A few moments later, Grant hung up and smiled. "He'll be here in 30 minutes. I love it when a plan comes together."
Steve clapped his hands. "Right, let's take a backup of the corrupt database and start repairing those NC indexes. If the bank wanted this data swept under the rug, they're going to be sorely disappointed."
Scene 10: Baseball karma has its limits
Alan stood in the server room, swinging his bat repeatedly in a precise arc. His baseball exercises always helped him focus, even when the server room was so tiny, so enclosed, so hot.
Suddenly Dan burst into the room, breathless. Alan focused on his swings.
"Some guy's just arrived – dressed weird – sounds like Sean Connery – says his name's Paul Randal. He's demanding to see the DBA Team."
"Do not let him into the building, you hear me?" Swing, swing. "He's the one man who could get that data back and ruin this whole thing."
Dan shuffled his feet. "He's… he's already in. Reception couldn't stop him."
Alan's bat clonked to the floor. He strode over to his desk. "On no account," said Alan, pulling a lovingly-maintained Tommy gun from his desk, "will he, or any data he might resurrect, leave this building alive."

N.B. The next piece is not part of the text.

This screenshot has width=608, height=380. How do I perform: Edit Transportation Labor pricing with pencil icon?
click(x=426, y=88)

Scene 11: Paul splash lands
"Paul! Good to see you," enthused Grant. "And still in your wetsuit!"
"I came straight from the beach," harrumphed Paul without slowing down. "Now, let's see this corruption that apparently I can't solve. It had better be good."

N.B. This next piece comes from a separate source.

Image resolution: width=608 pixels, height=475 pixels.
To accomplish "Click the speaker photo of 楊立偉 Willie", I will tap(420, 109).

Everyone gathered behind Paul as he went straight to a monitor.
He examined the
DBCC output. "The page that got the 824 error, it's pointing to a different page that contains off-row data."
"Yep, in that particular table, the trading report data is stored in off-row LOBs," confirmed Dave.
"A lot of that data is now inaccessible because the owning data row is corrupt. If we run
DBCC repair on this page, those LOB values are going to get deleted and we'll lose them altogether."
Paul let this sink in, and gathered the team in close.
"I might be able to save this data, but the fix is hairy," he said in a low voice. "We'll need to create a dummy row in this table with an off-row LOB value, then find the linkage in the dummy row and use
DBCC_WRITEPAGE to overwrite it with linkage to the row we need to save from the corrupt row. How many pages are affected like this?"
"We had a look in
msdb.dbo.suspect_pages and there's only one," Steve said. "But the data… Well, it ain't no hill of beans."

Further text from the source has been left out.